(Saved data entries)
_____

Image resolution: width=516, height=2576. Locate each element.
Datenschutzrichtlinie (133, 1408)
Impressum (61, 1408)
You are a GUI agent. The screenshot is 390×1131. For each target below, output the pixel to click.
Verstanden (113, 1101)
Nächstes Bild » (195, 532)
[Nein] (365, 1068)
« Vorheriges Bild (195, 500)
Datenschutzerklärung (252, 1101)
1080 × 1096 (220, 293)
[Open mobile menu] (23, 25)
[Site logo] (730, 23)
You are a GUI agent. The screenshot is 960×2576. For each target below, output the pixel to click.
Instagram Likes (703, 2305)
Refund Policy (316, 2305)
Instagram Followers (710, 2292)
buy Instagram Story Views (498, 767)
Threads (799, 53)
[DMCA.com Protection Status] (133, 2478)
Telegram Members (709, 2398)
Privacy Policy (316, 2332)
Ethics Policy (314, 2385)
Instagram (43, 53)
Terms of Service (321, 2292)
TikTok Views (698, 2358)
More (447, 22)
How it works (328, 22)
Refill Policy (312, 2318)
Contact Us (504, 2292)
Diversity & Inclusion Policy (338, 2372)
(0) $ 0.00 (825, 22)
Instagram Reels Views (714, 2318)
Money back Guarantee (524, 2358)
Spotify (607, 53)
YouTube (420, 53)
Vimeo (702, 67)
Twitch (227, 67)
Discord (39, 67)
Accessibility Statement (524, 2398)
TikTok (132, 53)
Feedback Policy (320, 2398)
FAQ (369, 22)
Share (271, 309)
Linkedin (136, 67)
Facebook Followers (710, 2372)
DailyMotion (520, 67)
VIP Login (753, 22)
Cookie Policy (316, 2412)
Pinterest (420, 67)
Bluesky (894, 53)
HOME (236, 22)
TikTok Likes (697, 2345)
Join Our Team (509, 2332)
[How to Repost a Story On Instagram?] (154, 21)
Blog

_____

• Problem to work on
The entries must all be transcribed exactly.

• Response to this exercise
Image resolution: width=516, height=2576. Locate each element.
Datenschutzrichtlinie (133, 1408)
Impressum (61, 1408)
You are a GUI agent. The screenshot is 390×1131. For each target below, output the pixel to click.
Verstanden (113, 1101)
Nächstes Bild » (195, 532)
[Nein] (365, 1068)
« Vorheriges Bild (195, 500)
Datenschutzerklärung (252, 1101)
1080 × 1096 (220, 293)
[Open mobile menu] (23, 25)
[Site logo] (730, 23)
You are a GUI agent. The screenshot is 960×2576. For each target below, output the pixel to click.
Instagram Likes (703, 2305)
Refund Policy (316, 2305)
Instagram Followers (710, 2292)
buy Instagram Story Views (498, 767)
Threads (799, 53)
[DMCA.com Protection Status] (133, 2478)
Telegram Members (709, 2398)
Privacy Policy (316, 2332)
Ethics Policy (314, 2385)
Instagram (43, 53)
Terms of Service (321, 2292)
TikTok Views (698, 2358)
More (447, 22)
How it works (328, 22)
Refill Policy (312, 2318)
Contact Us (504, 2292)
Diversity & Inclusion Policy (338, 2372)
(0) $ 0.00 (825, 22)
Instagram Reels Views (714, 2318)
Money back Guarantee (524, 2358)
Spotify (607, 53)
YouTube (420, 53)
Vimeo (702, 67)
Twitch (227, 67)
Discord (39, 67)
Accessibility Statement (524, 2398)
TikTok (132, 53)
Feedback Policy (320, 2398)
FAQ (369, 22)
Share (271, 309)
Linkedin (136, 67)
Facebook Followers (710, 2372)
DailyMotion (520, 67)
VIP Login (753, 22)
Cookie Policy (316, 2412)
Pinterest (420, 67)
Bluesky (894, 53)
HOME (236, 22)
TikTok Likes (697, 2345)
Join Our Team (509, 2332)
[How to Repost a Story On Instagram?] (154, 21)
Blog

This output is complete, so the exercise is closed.